====== Source data ======

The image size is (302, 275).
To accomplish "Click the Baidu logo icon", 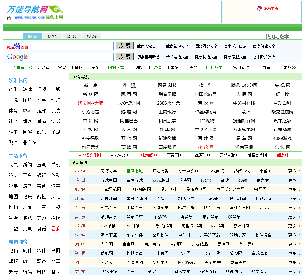I will (x=17, y=47).
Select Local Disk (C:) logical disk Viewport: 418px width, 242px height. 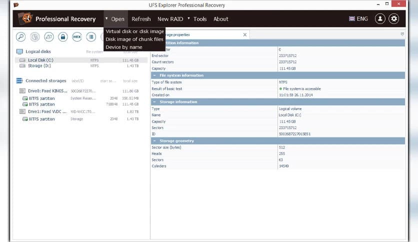(40, 60)
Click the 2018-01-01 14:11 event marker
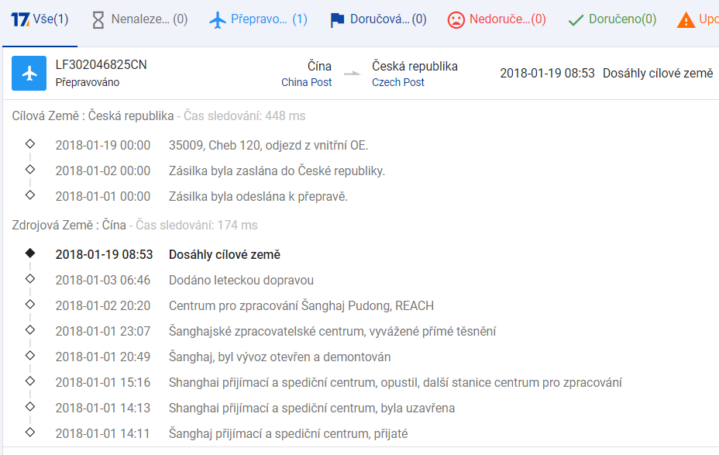The width and height of the screenshot is (719, 455). 30,432

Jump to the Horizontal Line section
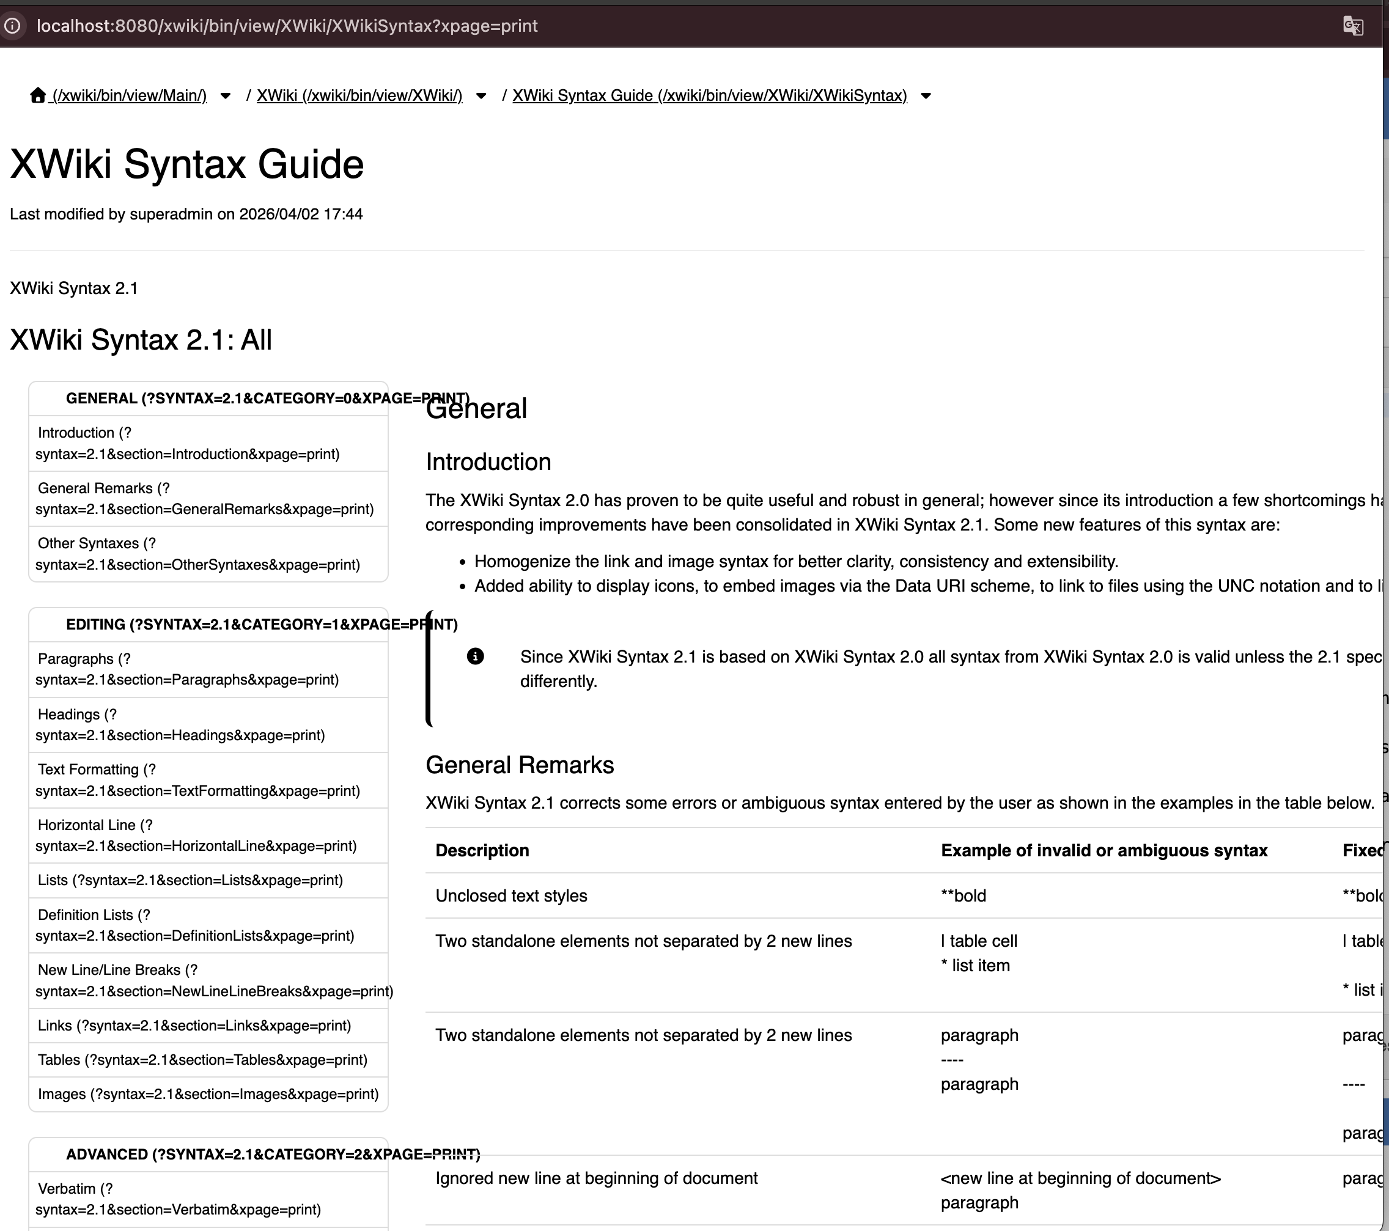pyautogui.click(x=196, y=835)
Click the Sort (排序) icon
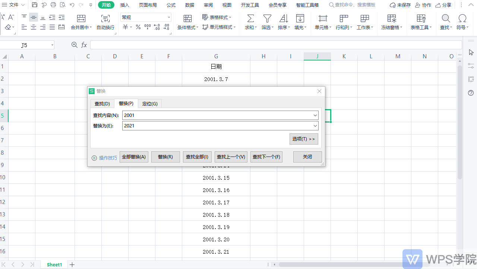The width and height of the screenshot is (477, 269). click(x=284, y=19)
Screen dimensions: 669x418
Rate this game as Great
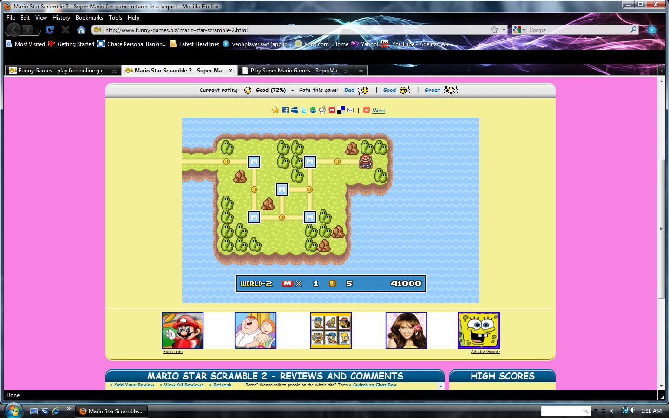tap(432, 90)
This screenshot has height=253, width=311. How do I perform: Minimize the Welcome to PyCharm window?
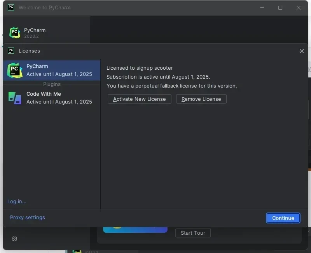pos(262,8)
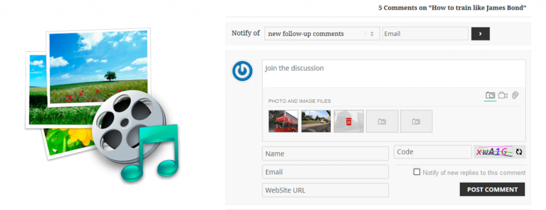
Task: Focus the Join the discussion text area
Action: [x=394, y=74]
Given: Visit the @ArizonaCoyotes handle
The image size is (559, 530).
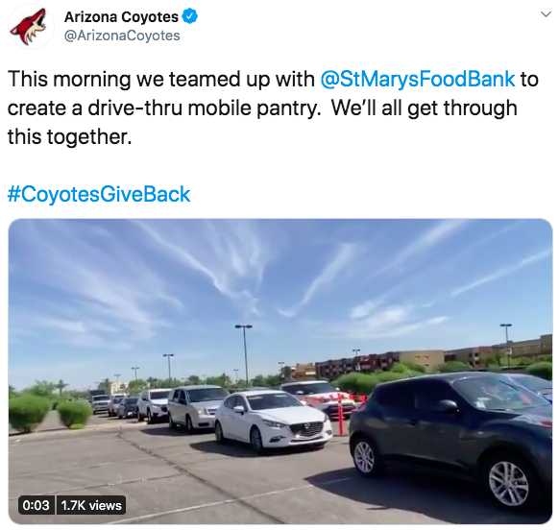Looking at the screenshot, I should pos(122,36).
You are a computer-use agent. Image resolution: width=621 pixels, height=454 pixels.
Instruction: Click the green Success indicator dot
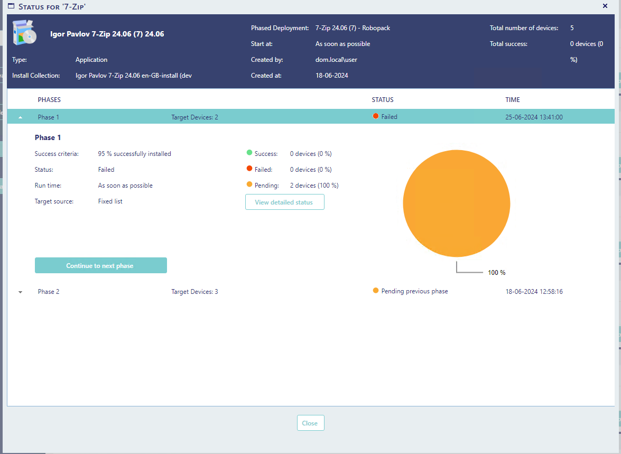(249, 153)
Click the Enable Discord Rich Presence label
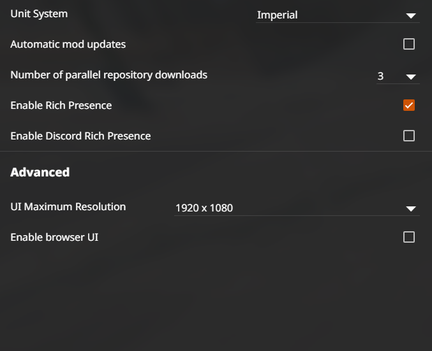Image resolution: width=432 pixels, height=351 pixels. click(x=80, y=136)
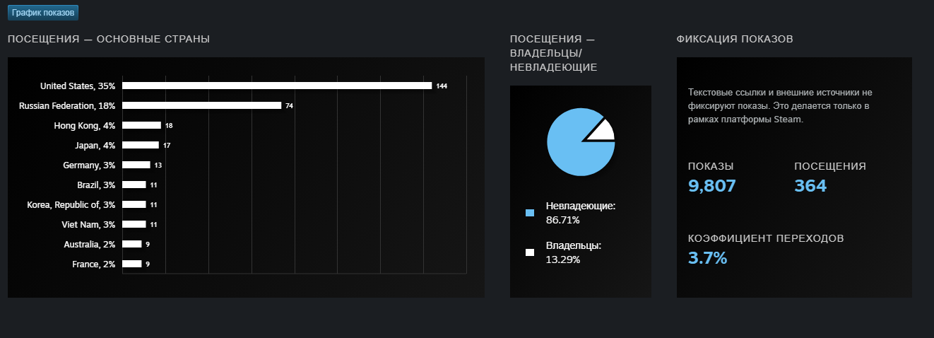Click the 3.7% click-through rate value

click(x=707, y=258)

======

#### Goal of the exercise
I would like the lines from the one with "Given: Visit the @ArizonaCoyotes handle" through the last line of the data above retyped exactly, with pictures left out, please.

#### Result
Given: Visit the @ArizonaCoyotes handle
The image size is (559, 530).
Looking at the screenshot, I should pos(122,36).
You are a computer-use agent. Image resolution: width=621 pixels, height=454 pixels.
Instruction: Click the green Success indicator dot
(249, 153)
Click the Enable Discord Rich Presence label
Image resolution: width=432 pixels, height=351 pixels. click(x=80, y=136)
Click the 3.7% click-through rate value

click(x=707, y=258)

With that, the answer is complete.